Fed Slices Interest Rate by 0.75%, Possible Sign of Panic
“The Fed is responding to a panic,” said Quincy Krosby, chief market strategist at The Hartford. “They are reacting to a market sell off that is based on out-and-out fear and lack of confidence in the markets. We should have had this cut weeks ago.”
The move came a week ahead of the bank’s regularly scheduled meeting and in response to a global market sell off and a 9% drop in the
“The Committee took this action in view of a weakening of the economic outlook and increasing downside risks to growth,” the Fed said in a statement. “Broader financial market conditions have continued to deteriorate and credit has tightened further for some businesses and households.”
Many on Wall Street believe the Federal Reserve has been behind the curve as the economy has been careening toward recession.

## Source material

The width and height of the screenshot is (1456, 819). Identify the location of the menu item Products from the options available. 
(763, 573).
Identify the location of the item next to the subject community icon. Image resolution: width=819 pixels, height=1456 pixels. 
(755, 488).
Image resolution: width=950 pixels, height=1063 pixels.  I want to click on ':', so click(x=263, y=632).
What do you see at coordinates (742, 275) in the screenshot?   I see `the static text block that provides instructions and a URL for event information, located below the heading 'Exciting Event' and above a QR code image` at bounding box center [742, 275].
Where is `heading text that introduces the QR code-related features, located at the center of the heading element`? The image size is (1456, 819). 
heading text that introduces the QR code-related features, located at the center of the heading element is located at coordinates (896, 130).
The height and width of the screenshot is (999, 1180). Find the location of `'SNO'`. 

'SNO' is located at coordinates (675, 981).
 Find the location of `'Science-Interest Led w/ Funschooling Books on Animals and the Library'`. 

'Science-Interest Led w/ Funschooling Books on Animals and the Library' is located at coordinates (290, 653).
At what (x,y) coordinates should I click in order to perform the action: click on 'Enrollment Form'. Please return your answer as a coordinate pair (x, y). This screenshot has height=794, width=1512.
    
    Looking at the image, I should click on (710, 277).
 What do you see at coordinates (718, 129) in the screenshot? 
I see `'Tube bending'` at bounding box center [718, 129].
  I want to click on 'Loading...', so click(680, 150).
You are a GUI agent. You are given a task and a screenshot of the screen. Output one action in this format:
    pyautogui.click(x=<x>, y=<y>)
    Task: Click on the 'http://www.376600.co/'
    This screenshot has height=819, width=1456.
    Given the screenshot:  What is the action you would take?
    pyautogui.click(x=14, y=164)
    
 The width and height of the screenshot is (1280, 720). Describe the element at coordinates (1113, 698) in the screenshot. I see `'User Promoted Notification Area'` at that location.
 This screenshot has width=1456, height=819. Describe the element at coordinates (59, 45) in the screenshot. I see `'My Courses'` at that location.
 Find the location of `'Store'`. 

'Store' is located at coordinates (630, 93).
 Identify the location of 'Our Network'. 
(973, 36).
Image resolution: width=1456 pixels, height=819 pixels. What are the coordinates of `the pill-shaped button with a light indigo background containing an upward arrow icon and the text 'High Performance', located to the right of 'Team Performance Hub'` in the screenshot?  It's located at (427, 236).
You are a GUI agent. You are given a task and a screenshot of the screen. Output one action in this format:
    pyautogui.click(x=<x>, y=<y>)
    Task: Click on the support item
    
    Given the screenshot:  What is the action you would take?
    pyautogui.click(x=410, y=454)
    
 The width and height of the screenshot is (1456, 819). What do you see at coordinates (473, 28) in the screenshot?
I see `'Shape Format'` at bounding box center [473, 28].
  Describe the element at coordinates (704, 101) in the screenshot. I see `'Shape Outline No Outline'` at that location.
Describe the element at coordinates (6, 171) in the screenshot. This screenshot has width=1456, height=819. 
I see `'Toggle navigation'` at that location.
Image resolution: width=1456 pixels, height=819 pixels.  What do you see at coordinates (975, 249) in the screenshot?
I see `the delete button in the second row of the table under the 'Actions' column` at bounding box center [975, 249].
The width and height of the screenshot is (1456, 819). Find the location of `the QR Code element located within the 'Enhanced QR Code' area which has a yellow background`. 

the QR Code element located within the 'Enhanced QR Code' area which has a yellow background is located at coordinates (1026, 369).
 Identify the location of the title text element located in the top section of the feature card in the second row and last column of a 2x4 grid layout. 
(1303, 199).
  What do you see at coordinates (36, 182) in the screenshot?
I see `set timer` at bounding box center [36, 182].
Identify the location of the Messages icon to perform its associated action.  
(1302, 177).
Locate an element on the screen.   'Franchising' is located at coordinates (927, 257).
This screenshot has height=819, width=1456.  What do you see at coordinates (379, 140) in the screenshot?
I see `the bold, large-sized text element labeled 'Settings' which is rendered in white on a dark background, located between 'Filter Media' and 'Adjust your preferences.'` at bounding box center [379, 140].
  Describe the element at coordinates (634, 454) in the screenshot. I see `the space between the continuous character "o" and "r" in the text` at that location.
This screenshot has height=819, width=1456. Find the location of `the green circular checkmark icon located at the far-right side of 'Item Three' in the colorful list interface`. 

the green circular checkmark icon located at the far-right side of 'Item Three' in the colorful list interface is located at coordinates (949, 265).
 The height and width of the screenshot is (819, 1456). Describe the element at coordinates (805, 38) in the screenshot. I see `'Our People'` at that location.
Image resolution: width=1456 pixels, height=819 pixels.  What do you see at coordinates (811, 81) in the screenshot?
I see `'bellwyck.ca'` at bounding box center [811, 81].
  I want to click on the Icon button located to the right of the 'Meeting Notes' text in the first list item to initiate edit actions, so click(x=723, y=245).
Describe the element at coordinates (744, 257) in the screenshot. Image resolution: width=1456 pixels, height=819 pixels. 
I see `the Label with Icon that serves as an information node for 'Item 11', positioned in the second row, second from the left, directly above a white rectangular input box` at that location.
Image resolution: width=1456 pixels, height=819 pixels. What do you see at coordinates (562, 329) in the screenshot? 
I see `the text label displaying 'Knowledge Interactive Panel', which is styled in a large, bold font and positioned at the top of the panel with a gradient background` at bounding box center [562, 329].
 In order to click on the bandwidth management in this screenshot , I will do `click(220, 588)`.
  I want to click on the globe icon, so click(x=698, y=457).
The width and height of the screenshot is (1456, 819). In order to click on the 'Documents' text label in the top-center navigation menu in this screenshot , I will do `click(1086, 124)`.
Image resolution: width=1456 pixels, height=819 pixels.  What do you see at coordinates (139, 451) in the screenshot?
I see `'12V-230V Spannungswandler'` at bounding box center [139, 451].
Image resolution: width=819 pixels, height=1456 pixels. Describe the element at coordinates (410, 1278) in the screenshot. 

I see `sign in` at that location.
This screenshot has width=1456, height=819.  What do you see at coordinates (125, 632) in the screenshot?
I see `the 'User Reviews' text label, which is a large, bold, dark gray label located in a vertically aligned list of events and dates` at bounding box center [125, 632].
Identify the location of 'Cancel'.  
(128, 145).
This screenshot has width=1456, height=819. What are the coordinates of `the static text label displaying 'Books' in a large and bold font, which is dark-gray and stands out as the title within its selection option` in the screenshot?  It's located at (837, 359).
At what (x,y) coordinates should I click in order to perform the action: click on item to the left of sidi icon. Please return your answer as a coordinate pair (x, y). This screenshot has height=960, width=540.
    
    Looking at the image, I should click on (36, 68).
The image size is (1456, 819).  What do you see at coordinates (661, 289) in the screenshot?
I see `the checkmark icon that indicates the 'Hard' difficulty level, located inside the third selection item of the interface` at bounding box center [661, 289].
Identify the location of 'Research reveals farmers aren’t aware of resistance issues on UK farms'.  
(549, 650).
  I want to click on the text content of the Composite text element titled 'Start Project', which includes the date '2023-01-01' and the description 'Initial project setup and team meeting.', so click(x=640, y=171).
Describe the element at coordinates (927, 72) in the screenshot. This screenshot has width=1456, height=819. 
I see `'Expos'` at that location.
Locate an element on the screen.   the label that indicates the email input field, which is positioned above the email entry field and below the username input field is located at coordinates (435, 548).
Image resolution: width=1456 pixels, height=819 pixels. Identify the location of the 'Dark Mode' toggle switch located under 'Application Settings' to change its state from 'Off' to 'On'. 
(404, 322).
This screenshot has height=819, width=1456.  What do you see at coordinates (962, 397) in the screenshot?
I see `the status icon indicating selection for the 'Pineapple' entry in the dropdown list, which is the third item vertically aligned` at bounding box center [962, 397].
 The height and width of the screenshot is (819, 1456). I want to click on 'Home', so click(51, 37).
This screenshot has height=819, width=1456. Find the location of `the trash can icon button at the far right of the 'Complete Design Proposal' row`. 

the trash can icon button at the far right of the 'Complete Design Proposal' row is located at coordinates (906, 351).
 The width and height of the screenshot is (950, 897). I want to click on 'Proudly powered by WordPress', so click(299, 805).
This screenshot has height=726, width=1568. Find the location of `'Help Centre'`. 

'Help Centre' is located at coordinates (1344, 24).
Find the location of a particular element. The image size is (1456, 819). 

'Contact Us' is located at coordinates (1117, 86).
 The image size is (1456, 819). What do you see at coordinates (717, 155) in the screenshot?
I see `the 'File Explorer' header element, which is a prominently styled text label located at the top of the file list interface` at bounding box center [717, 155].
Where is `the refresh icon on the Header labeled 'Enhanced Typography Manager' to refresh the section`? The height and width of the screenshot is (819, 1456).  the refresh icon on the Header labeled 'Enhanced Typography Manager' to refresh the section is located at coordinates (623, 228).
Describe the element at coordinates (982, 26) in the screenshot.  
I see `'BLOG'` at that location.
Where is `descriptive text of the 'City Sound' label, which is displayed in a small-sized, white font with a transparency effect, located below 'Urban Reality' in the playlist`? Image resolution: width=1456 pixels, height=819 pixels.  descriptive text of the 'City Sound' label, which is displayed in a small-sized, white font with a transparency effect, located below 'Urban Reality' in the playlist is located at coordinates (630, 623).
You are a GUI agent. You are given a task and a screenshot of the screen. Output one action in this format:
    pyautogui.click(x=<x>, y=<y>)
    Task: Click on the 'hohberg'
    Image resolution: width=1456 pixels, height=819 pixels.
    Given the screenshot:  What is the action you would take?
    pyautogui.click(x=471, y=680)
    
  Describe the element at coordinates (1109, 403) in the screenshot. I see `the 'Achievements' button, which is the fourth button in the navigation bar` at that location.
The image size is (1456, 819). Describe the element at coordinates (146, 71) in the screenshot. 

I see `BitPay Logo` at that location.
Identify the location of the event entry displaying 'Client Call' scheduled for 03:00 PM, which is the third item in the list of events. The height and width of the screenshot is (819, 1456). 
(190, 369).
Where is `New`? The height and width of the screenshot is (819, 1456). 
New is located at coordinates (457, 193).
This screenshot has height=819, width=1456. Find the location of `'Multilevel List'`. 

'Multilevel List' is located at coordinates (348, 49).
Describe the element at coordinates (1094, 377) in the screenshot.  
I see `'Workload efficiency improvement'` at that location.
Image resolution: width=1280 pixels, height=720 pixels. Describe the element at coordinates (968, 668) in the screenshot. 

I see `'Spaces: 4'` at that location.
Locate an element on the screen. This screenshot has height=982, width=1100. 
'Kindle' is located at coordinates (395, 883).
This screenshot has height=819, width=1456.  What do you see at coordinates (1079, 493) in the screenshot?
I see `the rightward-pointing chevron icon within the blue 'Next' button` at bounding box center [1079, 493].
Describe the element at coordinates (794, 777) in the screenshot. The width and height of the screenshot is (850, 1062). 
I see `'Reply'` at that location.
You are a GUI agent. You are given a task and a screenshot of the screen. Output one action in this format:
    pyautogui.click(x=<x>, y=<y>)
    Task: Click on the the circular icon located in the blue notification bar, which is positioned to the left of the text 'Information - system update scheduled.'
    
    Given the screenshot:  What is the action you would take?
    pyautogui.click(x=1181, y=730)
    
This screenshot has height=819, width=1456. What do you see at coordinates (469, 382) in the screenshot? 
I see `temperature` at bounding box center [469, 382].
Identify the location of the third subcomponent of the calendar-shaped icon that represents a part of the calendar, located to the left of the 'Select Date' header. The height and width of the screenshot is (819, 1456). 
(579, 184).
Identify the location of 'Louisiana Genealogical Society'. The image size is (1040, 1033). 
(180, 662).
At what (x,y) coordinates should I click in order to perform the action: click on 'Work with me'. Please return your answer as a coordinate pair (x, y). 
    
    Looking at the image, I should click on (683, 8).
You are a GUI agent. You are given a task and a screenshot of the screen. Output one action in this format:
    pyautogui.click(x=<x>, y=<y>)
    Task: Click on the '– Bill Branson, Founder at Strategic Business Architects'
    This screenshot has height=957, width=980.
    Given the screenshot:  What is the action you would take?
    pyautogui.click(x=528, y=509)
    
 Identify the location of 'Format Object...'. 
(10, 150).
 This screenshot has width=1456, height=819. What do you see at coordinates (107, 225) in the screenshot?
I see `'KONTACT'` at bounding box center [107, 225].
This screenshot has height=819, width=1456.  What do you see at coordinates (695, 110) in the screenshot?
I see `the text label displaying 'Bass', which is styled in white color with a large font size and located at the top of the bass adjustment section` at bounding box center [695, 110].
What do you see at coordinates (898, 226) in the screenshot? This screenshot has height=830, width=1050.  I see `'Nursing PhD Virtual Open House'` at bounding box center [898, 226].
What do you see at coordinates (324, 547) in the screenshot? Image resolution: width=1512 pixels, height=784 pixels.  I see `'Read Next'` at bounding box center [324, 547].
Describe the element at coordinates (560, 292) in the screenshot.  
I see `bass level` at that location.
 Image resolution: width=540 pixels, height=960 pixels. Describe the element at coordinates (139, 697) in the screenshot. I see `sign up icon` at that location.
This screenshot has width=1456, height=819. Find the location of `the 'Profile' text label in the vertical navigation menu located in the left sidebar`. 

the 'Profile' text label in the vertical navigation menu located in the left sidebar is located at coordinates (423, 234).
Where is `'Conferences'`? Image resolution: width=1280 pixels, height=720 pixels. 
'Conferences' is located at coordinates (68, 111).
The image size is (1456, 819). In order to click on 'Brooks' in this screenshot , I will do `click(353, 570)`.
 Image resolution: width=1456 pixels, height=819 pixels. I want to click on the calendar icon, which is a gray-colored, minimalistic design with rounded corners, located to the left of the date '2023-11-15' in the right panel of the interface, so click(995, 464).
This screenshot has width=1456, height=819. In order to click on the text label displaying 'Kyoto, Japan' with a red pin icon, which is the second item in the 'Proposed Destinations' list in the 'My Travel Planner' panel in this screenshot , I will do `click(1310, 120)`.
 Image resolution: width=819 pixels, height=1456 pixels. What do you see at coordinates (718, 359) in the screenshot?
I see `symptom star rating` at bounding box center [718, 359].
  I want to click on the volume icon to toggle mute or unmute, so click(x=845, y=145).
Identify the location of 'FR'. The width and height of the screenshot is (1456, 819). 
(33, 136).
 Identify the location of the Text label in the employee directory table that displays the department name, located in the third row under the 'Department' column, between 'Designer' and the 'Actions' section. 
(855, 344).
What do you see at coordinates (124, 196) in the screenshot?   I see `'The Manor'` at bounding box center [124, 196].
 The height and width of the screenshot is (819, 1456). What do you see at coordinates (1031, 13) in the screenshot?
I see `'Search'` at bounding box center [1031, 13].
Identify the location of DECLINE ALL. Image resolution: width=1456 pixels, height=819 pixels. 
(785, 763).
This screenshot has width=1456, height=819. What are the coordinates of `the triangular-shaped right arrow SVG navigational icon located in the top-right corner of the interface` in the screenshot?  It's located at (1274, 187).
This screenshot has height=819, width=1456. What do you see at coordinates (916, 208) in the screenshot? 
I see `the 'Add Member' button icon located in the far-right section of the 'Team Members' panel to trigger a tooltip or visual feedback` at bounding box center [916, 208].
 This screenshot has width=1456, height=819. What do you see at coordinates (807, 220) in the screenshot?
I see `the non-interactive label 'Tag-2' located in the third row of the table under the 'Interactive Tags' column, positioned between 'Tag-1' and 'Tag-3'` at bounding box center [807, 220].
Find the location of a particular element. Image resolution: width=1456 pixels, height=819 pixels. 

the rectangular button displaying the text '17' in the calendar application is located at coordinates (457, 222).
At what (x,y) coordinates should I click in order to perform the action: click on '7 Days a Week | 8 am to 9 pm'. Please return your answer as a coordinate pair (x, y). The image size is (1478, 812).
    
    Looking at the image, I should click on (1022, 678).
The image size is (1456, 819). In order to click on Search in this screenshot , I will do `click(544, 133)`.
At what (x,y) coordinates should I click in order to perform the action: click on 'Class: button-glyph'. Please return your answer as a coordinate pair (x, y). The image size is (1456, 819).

## Complete the following
**A)** In the Fed rate-cut article, take the passage that begins at "The move came" and stops after "careening toward recession.", and write it out with "Federal Reserve" replaced by "central bank".
**B)** Write the next part of the article about the Fed's rate cut, picking up after its last sentence.
You can leave the lines aside.

## Answers below
**A)**
The move came a week ahead of the bank’s regularly scheduled meeting and in response to a global market sell off and a 9% drop in the
“The Committee took this action in view of a weakening of the economic outlook and increasing downside risks to growth,” the Fed said in a statement. “Broader financial market conditions have continued to deteriorate and credit has tightened further for some businesses and households.”
Many on Wall Street believe the central bank has been behind the curve as the economy has been careening toward recession.

**B)**
Fed Chairman Ben Bernanke told Congress last week that the U.S. will not slip into a recession but instead will head into a period of slow economic growth for the first half of 2008. However, economists at firms such as Goldman Sachs and Merrill Lynch say we are already in one or heading toward one.
"Investors have been talking about this damage to the economy for weeks, and now the Fed is catching up," Krosby said.
The Fed holds their regular Open Market Committee Meeting on Jan. 29-30, and many believe additional cuts are needed and likely.
"This move is not an instant fix," Ian Shepherdson, chief U.S. economist at High Frequency Economics told the Associated Press. "The economy is still staring recession in the face, but at least the Fed now gets it."